- WORK INSTRUCTION:
Return, exactly, the line that contains "Open the Tax" together with all lines after it to the end of the entries, and no further lines.

- RECORDED INFORMATION:
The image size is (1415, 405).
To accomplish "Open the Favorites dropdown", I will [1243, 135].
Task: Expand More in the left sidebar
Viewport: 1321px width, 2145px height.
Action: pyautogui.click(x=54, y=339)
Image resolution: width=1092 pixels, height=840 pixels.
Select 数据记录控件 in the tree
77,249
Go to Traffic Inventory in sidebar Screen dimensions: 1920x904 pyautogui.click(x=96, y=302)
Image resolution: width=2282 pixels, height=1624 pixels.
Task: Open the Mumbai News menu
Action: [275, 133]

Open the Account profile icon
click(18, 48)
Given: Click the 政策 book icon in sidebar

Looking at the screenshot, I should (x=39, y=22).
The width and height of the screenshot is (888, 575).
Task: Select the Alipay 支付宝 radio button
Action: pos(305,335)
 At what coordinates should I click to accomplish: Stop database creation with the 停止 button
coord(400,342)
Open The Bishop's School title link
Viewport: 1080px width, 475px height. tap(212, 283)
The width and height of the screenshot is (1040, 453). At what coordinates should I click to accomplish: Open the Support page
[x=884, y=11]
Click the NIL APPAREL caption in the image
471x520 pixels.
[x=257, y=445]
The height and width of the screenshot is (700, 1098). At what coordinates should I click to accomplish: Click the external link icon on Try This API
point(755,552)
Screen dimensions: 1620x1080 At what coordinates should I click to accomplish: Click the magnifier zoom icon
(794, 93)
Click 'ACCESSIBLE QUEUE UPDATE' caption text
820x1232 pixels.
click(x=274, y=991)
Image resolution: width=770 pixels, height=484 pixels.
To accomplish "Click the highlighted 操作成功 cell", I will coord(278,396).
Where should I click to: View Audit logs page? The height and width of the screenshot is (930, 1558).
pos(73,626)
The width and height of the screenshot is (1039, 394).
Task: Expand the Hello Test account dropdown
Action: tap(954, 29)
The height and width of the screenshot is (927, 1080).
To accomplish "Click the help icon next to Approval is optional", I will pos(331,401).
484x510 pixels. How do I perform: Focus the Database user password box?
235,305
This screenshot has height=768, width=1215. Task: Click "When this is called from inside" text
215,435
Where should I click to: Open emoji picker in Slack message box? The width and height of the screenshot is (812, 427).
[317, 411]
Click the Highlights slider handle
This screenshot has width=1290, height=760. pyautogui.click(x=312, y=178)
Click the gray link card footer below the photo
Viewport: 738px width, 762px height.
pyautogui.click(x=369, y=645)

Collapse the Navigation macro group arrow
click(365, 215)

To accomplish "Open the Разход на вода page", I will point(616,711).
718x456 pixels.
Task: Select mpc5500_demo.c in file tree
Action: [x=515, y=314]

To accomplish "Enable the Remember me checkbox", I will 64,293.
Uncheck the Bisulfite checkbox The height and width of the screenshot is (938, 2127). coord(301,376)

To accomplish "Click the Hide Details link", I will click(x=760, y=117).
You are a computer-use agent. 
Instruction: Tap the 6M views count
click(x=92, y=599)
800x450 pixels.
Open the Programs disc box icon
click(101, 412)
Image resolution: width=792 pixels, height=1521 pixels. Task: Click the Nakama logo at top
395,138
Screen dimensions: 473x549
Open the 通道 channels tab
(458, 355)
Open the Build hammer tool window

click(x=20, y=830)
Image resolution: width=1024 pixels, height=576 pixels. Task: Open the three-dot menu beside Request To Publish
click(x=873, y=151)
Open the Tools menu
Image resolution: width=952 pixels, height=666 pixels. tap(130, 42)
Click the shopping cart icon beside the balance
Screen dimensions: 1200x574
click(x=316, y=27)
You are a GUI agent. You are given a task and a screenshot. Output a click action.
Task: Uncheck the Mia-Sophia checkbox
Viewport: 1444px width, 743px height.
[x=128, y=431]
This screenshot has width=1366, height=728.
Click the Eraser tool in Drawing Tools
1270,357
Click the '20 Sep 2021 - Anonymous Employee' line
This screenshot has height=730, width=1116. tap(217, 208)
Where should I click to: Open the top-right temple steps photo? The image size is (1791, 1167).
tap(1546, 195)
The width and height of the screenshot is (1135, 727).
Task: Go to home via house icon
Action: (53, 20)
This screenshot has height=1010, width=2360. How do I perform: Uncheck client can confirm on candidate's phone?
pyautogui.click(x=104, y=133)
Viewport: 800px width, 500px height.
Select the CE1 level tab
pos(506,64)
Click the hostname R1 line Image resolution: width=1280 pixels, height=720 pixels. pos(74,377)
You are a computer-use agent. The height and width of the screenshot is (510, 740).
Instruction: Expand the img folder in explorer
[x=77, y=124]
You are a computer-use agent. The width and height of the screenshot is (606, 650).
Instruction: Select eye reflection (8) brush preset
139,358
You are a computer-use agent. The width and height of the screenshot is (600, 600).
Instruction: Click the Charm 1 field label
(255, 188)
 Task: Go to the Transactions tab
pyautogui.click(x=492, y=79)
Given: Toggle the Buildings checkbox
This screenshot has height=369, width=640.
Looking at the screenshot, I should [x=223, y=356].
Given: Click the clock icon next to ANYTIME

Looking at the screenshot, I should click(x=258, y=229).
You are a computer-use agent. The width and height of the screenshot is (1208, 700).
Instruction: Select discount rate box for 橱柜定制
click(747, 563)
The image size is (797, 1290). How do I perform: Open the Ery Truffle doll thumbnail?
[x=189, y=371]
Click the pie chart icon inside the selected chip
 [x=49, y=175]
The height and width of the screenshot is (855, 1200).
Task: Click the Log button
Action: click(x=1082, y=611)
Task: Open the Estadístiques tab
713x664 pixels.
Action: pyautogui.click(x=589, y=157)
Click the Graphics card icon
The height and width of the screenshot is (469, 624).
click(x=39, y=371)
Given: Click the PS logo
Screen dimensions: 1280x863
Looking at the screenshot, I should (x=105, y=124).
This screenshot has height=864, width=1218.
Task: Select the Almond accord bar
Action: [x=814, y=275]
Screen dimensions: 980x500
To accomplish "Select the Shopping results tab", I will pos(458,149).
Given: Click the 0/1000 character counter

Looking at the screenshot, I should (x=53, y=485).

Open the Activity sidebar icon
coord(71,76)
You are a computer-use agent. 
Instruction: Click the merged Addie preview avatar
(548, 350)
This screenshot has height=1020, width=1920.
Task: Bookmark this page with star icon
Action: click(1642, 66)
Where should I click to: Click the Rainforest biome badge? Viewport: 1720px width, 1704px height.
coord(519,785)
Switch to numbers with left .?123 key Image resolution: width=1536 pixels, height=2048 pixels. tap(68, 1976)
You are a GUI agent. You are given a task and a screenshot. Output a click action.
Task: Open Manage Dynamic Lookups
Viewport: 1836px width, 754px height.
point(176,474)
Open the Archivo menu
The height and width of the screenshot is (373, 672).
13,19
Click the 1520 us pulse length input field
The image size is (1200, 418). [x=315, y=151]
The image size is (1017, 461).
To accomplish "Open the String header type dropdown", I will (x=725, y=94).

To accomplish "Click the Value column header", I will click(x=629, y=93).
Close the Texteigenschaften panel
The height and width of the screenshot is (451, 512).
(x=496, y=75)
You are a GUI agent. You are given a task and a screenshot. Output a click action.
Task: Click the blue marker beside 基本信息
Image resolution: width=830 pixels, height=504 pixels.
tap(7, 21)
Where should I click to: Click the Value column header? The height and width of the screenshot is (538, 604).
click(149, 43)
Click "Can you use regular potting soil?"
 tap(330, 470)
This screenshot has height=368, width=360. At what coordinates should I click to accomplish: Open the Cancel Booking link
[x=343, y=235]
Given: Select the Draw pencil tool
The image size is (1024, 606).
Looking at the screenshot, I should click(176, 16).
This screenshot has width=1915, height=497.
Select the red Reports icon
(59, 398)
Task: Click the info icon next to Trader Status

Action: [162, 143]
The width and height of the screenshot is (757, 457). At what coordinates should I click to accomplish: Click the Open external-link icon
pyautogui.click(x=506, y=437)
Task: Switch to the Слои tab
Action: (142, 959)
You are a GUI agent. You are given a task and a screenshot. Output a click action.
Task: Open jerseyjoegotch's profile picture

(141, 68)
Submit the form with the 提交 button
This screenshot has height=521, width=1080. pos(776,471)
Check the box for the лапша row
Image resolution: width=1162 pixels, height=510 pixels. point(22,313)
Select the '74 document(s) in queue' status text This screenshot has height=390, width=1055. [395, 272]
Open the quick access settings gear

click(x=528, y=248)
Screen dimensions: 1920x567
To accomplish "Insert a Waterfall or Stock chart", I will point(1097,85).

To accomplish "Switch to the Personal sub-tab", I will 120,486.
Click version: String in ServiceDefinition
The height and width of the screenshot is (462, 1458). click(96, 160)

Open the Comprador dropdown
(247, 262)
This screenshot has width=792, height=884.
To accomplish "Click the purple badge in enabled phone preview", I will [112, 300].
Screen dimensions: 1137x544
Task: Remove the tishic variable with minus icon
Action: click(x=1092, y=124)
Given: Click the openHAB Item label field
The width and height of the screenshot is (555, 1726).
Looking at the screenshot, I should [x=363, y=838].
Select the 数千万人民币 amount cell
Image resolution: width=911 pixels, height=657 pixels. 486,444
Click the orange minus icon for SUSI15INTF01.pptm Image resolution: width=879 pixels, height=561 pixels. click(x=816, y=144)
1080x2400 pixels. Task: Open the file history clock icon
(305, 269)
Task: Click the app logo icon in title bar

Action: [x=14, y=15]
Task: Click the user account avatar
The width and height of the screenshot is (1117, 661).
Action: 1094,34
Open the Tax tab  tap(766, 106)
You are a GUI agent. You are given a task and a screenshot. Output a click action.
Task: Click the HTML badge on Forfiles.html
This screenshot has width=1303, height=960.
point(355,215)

- THE ANSWER:
Open the Tax tab  tap(766, 106)
You are a GUI agent. You are given a task and a screenshot. Output a click action.
Task: Click the HTML badge on Forfiles.html
This screenshot has width=1303, height=960.
point(355,215)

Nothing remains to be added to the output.